Exercise description |
Beginning at the line that includes "Instruction: View chat", print each remaining line of the data word for word. Output nothing else.

Pixel coordinate grounding data |

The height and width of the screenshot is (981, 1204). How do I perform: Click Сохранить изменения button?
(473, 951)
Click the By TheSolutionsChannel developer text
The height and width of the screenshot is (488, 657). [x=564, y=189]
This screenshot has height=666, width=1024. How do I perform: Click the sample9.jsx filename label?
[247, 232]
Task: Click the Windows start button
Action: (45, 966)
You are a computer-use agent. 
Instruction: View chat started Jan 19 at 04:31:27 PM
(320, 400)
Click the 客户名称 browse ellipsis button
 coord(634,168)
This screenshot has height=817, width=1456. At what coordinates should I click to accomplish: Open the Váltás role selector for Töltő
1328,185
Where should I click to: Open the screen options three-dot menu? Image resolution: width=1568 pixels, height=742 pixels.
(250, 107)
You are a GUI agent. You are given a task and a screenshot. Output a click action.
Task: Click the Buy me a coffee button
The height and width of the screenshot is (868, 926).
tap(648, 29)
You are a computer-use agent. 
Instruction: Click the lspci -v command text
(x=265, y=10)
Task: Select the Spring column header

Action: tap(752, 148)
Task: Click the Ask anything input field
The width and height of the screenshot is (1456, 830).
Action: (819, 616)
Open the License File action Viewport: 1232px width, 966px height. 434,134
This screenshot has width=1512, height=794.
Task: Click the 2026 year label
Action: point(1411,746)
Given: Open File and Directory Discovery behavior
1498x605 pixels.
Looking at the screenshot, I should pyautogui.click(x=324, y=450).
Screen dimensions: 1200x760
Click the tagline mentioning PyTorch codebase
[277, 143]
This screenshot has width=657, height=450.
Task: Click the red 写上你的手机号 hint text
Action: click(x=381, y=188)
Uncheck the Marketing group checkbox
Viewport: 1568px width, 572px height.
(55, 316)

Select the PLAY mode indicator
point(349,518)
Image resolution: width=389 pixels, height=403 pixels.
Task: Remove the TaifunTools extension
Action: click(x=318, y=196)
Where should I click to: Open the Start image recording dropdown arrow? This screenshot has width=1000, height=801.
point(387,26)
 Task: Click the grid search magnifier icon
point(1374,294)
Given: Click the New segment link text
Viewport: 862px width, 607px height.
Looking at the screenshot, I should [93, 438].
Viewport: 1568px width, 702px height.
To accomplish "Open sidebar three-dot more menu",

Output below |
Instruction: View chat started Jan 19 at 04:31:27 PM
(320, 400)
Click the 客户名称 browse ellipsis button
 coord(634,168)
This screenshot has height=817, width=1456. At what coordinates should I click to accomplish: Open the Váltás role selector for Töltő
1328,185
Where should I click to: Open the screen options three-dot menu? Image resolution: width=1568 pixels, height=742 pixels.
(250, 107)
You are a GUI agent. You are given a task and a screenshot. Output a click action.
Task: Click the Buy me a coffee button
The height and width of the screenshot is (868, 926).
tap(648, 29)
You are a computer-use agent. 
Instruction: Click the lspci -v command text
(x=265, y=10)
Task: Select the Spring column header

Action: tap(752, 148)
Task: Click the Ask anything input field
The width and height of the screenshot is (1456, 830).
Action: (819, 616)
Open the License File action Viewport: 1232px width, 966px height. 434,134
This screenshot has width=1512, height=794.
Task: Click the 2026 year label
Action: point(1411,746)
Given: Open File and Directory Discovery behavior
1498x605 pixels.
Looking at the screenshot, I should pyautogui.click(x=324, y=450).
Screen dimensions: 1200x760
Click the tagline mentioning PyTorch codebase
[277, 143]
This screenshot has width=657, height=450.
Task: Click the red 写上你的手机号 hint text
Action: click(x=381, y=188)
Uncheck the Marketing group checkbox
Viewport: 1568px width, 572px height.
(55, 316)

Select the PLAY mode indicator
point(349,518)
Image resolution: width=389 pixels, height=403 pixels.
Task: Remove the TaifunTools extension
Action: click(x=318, y=196)
Where should I click to: Open the Start image recording dropdown arrow? This screenshot has width=1000, height=801.
point(387,26)
 Task: Click the grid search magnifier icon
point(1374,294)
Given: Click the New segment link text
Viewport: 862px width, 607px height.
Looking at the screenshot, I should [93, 438].
Viewport: 1568px width, 702px height.
To accomplish "Open sidebar three-dot more menu",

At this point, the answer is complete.